Bolsonaro, que cimentó su carrera sobre la defensa de los intereses corporativos de la tropa de la policía y las Fuerzas Armadas, tiene en este colectivo una compacta base electoral. Con este presidente, los uniformados o reservistas han ganado mucha visibilidad y poder con cargos electos y gubernamentales. En paralelo, los colectivos proarmas hacen más ruido. La académica del Instituto Igarapé precisa que “son una minoría radical” porque, según las encuestas, dos tercios de la ciudadanía rechaza facilitar el acceso a los brasileños a pistolas o fusiles. En esa línea, el Supremo, el Congreso y la sociedad civil han logrado frenar en cierta medida el esfuerzo del presidente -él mismo aficionado a disparar— para que su país se parezca a ese Estados Unidos donde la presencia de las armas es cotidiana. “Lo que está haciendo (Bolsonaro) al aumentar la capacidad de la gente de comprar armas y munición es muy peligroso. Un grupo radical está acumulando un arsenal”, lo que, para Risso, supone “minar el Estado democrático de derecho”.
Practicar en el Black Beard es gratis para los policías y militares. Una política que, según el propietario, nada tiene que ver con las relaciones públicas. Lo hace por compromiso social, porque unas fuerzas de seguridad mejor preparadas son buenas para el conjunto de la sociedad. Y recuerda que a diferencia de Estados Unidos o Europa, donde los agentes dedican sus horas libres a descansar, cuidarse o hacer ejercicio, muchos de sus homólogos brasileños, explica, trabajan como guardas de seguridad privada para llegar a fin de mes. Cobran poco y tampoco están sobrados de autoestima, sostiene.
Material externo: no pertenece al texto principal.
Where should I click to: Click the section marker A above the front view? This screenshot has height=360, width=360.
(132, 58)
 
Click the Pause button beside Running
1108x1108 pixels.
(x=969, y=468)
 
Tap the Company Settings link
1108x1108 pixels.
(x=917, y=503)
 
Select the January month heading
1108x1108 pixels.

El dueño del club de tiro se fue hace unos días a la comisaría de la ciudad, Salto de Pirapora, para llevar un regalo. Dos pistolas de nueve milímetros para sendos policías que se enfrentaron a criminales que pretendían secuestrar a un vecino. Publio está en campaña para ser alcalde en las municipales de noviembre. Compite en terreno fértil para su discurso armamentista porque Bolsonaro aquí sacó más del 70% en las presidenciales.
La firma presidencial también posibilita que, desde mayo, se pueda comprar en una tienda un fusil de calibre 7,62. Cuesta unos 14.000 reales (2.000 euros, 2.500 dólares). “Hemos vendido unos 650”, explica al teléfono Clovis Aguiar, propietario de Isa, en São Caetano, el primer comercio autorizado. Aquí también hay una espera para llevárselo. Pero los primeros compradores ya tienen su fusil en casa.